Every entry must come back exactly as it was written.

◇ ◇ ◇ ◇

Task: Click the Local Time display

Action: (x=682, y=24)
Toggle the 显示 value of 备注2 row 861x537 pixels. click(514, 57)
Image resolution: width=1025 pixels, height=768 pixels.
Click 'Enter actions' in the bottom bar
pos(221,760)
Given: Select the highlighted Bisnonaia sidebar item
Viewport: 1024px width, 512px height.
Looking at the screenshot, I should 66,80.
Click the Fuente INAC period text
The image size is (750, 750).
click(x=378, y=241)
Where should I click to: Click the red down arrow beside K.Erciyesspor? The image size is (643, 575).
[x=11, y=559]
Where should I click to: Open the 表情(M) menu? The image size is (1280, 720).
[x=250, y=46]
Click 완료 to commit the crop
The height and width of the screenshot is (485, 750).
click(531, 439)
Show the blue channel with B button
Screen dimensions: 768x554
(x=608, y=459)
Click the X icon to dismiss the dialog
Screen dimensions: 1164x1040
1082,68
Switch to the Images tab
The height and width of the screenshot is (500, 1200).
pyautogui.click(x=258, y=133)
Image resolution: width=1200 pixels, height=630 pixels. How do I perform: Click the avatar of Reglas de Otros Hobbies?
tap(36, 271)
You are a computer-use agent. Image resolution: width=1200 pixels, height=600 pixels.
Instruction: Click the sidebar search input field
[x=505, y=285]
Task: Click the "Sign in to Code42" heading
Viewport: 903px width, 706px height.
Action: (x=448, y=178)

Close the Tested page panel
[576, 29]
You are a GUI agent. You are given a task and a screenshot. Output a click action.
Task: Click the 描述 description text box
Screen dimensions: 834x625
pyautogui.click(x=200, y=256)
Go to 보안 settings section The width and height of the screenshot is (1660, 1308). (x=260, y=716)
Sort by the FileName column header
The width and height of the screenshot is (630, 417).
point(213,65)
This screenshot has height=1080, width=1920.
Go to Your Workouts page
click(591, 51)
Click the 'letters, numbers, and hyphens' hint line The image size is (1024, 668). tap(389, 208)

◇ ◇ ◇ ◇

▶ _WRITTEN SOLUTION_
Task: Click the Local Time display

Action: (x=682, y=24)
Toggle the 显示 value of 备注2 row 861x537 pixels. click(514, 57)
Image resolution: width=1025 pixels, height=768 pixels.
Click 'Enter actions' in the bottom bar
pos(221,760)
Given: Select the highlighted Bisnonaia sidebar item
Viewport: 1024px width, 512px height.
Looking at the screenshot, I should 66,80.
Click the Fuente INAC period text
The image size is (750, 750).
click(x=378, y=241)
Where should I click to: Click the red down arrow beside K.Erciyesspor? The image size is (643, 575).
[x=11, y=559]
Where should I click to: Open the 表情(M) menu? The image size is (1280, 720).
[x=250, y=46]
Click 완료 to commit the crop
The height and width of the screenshot is (485, 750).
click(531, 439)
Show the blue channel with B button
Screen dimensions: 768x554
(x=608, y=459)
Click the X icon to dismiss the dialog
Screen dimensions: 1164x1040
1082,68
Switch to the Images tab
The height and width of the screenshot is (500, 1200).
pyautogui.click(x=258, y=133)
Image resolution: width=1200 pixels, height=630 pixels. How do I perform: Click the avatar of Reglas de Otros Hobbies?
tap(36, 271)
You are a computer-use agent. Image resolution: width=1200 pixels, height=600 pixels.
Instruction: Click the sidebar search input field
[x=505, y=285]
Task: Click the "Sign in to Code42" heading
Viewport: 903px width, 706px height.
Action: (x=448, y=178)

Close the Tested page panel
[576, 29]
You are a GUI agent. You are given a task and a screenshot. Output a click action.
Task: Click the 描述 description text box
Screen dimensions: 834x625
pyautogui.click(x=200, y=256)
Go to 보안 settings section The width and height of the screenshot is (1660, 1308). (x=260, y=716)
Sort by the FileName column header
The width and height of the screenshot is (630, 417).
point(213,65)
This screenshot has height=1080, width=1920.
Go to Your Workouts page
click(591, 51)
Click the 'letters, numbers, and hyphens' hint line The image size is (1024, 668). tap(389, 208)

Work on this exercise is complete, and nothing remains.